In 1605 Gaspard Bauhin put forward a resonance theory for the ear. In his model, different air cavities were excited by different frequencies. However, he knew little of the construction of the inner ear. Du Verney, in 1633, developed a more advanced theory by postulating that different parts of the ridge of bone which twists up the inside of the cochlea resonated at different frequencies which depended upon its width. Du Verney's theory was held until 1851 when Alfonso Corti, using a microscope, discovered that the thousands of hair cells on the basilar membrane were attached to the ridge of bone in the cochlea.

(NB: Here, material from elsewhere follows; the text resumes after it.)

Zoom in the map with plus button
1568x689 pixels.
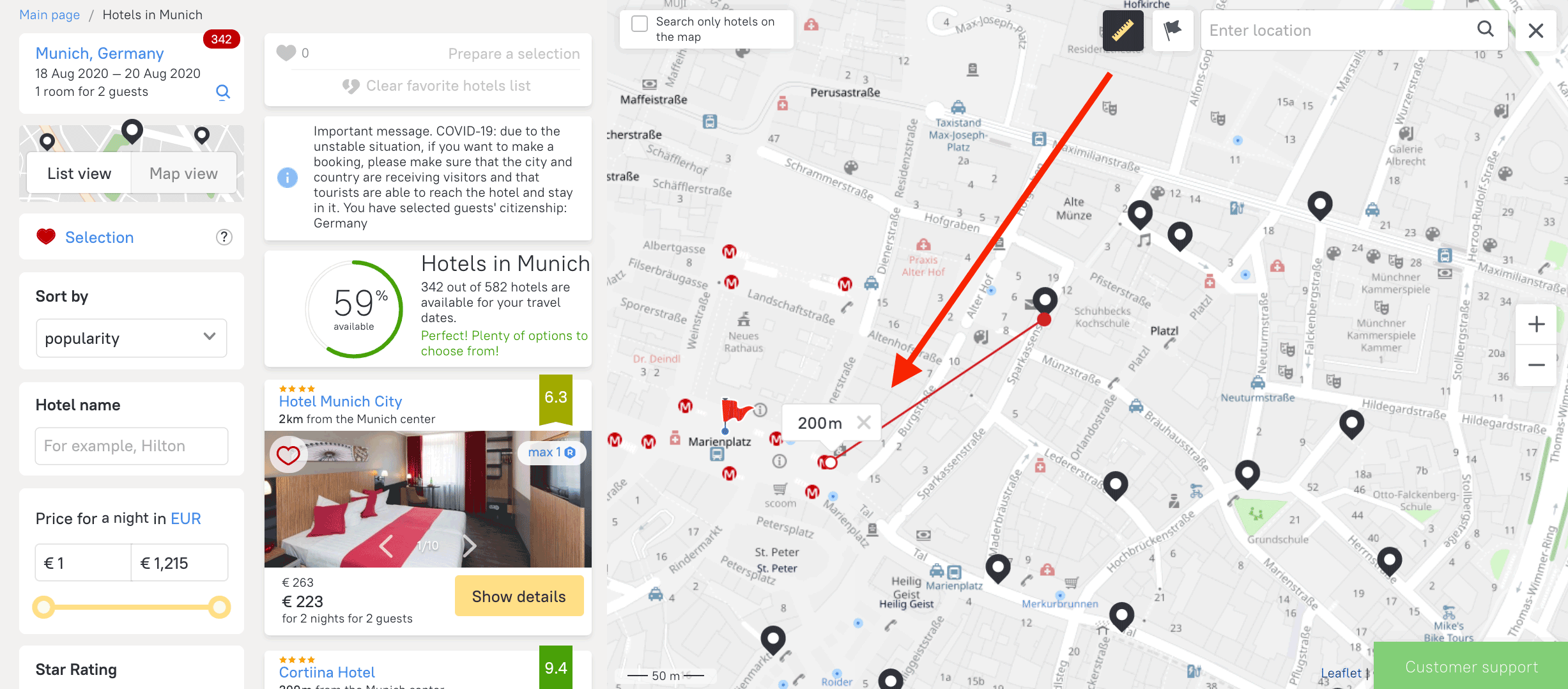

A few years later, Hermann von Helmholtz used Corti's findings to suggest a new theory of hearing. In Helmholtz's theory, as it became refined, different parts of the basilar membrane resonated at different frequencies. Later workers showed that Helmholtz was not exactly right (the basilar membrane is not under tension). However, in 1928 Georg von Békésy did show that waves do travel along the basilar membrane and different sections of the basilar membrane do respond more than others to a certain sound. The region of maximum response is frequency‐dependent and as Helmholtz had predicted, von Békésy found that the high‐frequency sound is detected nearer to the oval window and the low‐frequency sound, nearer to the apex (Figures 4.3 and 4.4).
4.3 Subjective Response
So far we have traced the sound signal down the ear canal to the eardrum, through the auditory ossicles, through the oval window to the cochlear fluid to the basilar membrane and the hair cells, and finally to the neural impulses sent to the brain. How does the brain interpret these signals? Our study now enters the realm of psychology. While the physicist or engineer talks about sound pressure level and frequency, the psychologist talks about loudness and pitch, respectively. The human auditory response to sound is studied by psychoacoustics. In Section 4.3 we shall discuss the relationships between some of the engineering descriptions of sound and the psychological or subjective descriptions of psychoacoustics.
4.3.1 Hearing Envelope
Figure 4.5 presents the auditory field for an average, normal young person who has not suffered any hearing loss or damage. The lower curve represents the hearing threshold, that is, the quietest audible sound at any frequency. The upper curve represents the discomfort threshold, that is, the sound pressure level at any frequency at which there is a sensation of discomfort and even pain in the ears. Speech is mainly in the frequency range of about 250–6000 Hz and at sound pressure levels between about 30–80 dB at 1–2 m (depending upon frequency). Of course, the sound pressure level of speech can approach 90 dB at about 0.2–0.3 m from someone if they are shouting loudly. The sound of vowels is mostly in the low‐frequency range from about 250 to 1000 Hz, while the sound of consonants is mainly in the higher frequency range of about 1000–6000 Hz. Music is spread over a somewhat greater frequency range and a greater dynamic range than speech. (The dynamic range represents the difference in levels between the lowest and highest sound pressure levels experienced.)